Dimessa e poi colpita da infarto, marito: "Non fate più lavorare chi sbagliò la diagnosi"

Il compagno della quarantaduenne parla del medico sospeso: "Sollevato, ma voglio di più"

Peter Assembergs, direttore generale dell’Asst

Peter Assembergs, direttore generale dell’Asst di cui fa parte l’ospedale di Romano.

Romano di Lombardia, 8 dicembre 2019 - «La decisione dei vertici dell’ospedale di Romano di Lombardia mi dà un po’ di sollievo. Ma voglio ancora più giustizia. Tutte quelle persone che hanno operato al pronto soccorso di Romano non devono più fare quel lavoro». Così il marito di Mariana Seban, la romena 42enne di Cividate colpita da un infarto il 20 novembre, dopo essere stata visitata e dimessa dal pronto soccorso dell’ospedale di Romano di Lombardia e ora ricoverata in Rianimazione all’ospedale bresciano di Chiari, dove era stata trasportata d’urgenza per un arresto cardiaco accusato una volta dimessa e tornata a casa. La direzione dell’Asst Bergamo Ovest (di cui il nosocomio di Romano fa parte), in base alle risultanze delle analisi concluse dalla commissione d’inchiesta, istituita per far luce sul caso, ha deciso di sospendere il medico che si era occupato della donna e di chiudere il contratto con la società per cui lavora, la Panacea Soccorso e servizi sanitari cooperativa sociale onlus di Treviglio, che gestisce il pronto soccorso.

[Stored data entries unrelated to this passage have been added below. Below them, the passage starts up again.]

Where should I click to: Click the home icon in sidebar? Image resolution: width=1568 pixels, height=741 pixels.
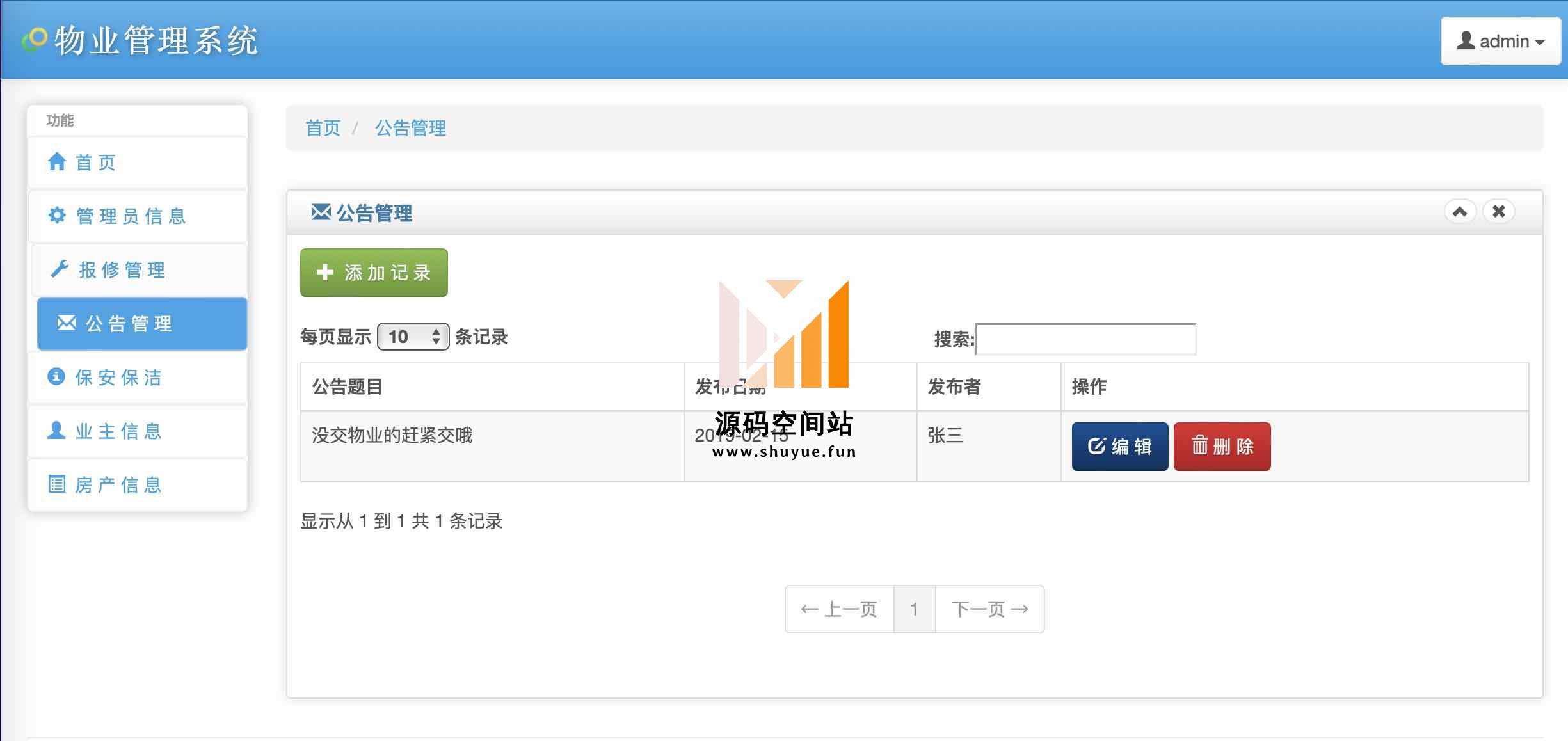tap(57, 161)
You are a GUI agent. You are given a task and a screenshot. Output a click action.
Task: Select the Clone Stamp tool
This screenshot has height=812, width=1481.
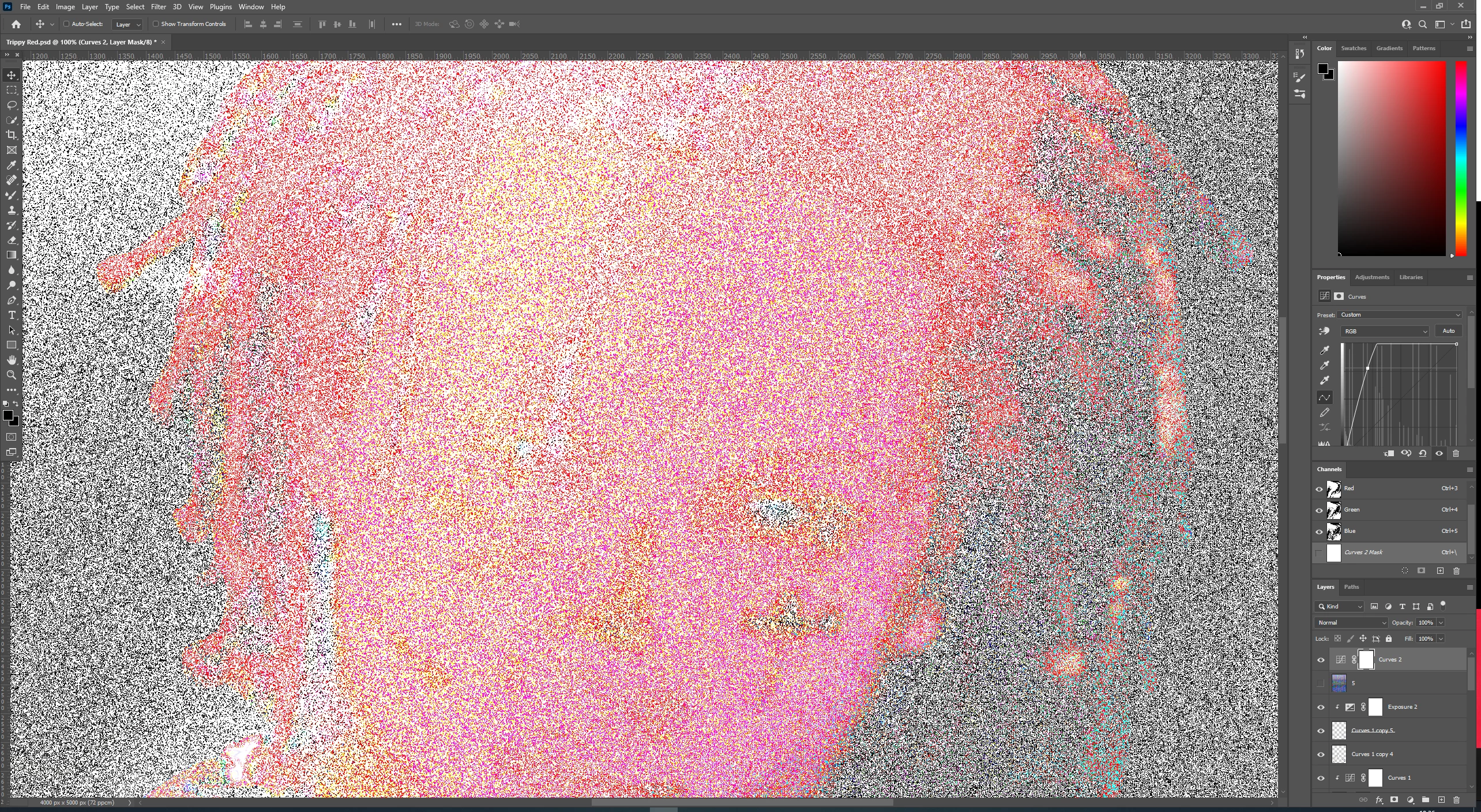12,210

L’Asst Bergamo Ovest, su mandato del direttore generale Peter Assembergs, ha annunciato l’apertura di un procedimento disciplinare interno e la trasmissione all’Ats di Bergamo del verbale sull’inchiesta. Secondo quanto ricostruito, la paziente era giunta al pronto soccorso alle 14.35. L’infermiere di triage aveva raccolto i parametri vitali, facendola accedere con codice giallo all’ambulatorio dove, alle 14.48, il medico l’aveva visitata, prescrivendole esami ematochimici, ecocardiogramma, radiografie a torace e addome. La commissione afferma che «al momento della valutazione in pronto soccorso non erano presenti elementi obiettivi a favore di una sindrome coronarica acuta», ma «in considerazione del profilo di rischio della paziente e della natura dei sintomi, un monitoraggio clinico e strumentale con esecuzione di ecocardiogrammi seriali e ridosaggio della troponina a 3/6 ore avrebbe potuto portare a una corretta definizione diagnostica del quadro clinico».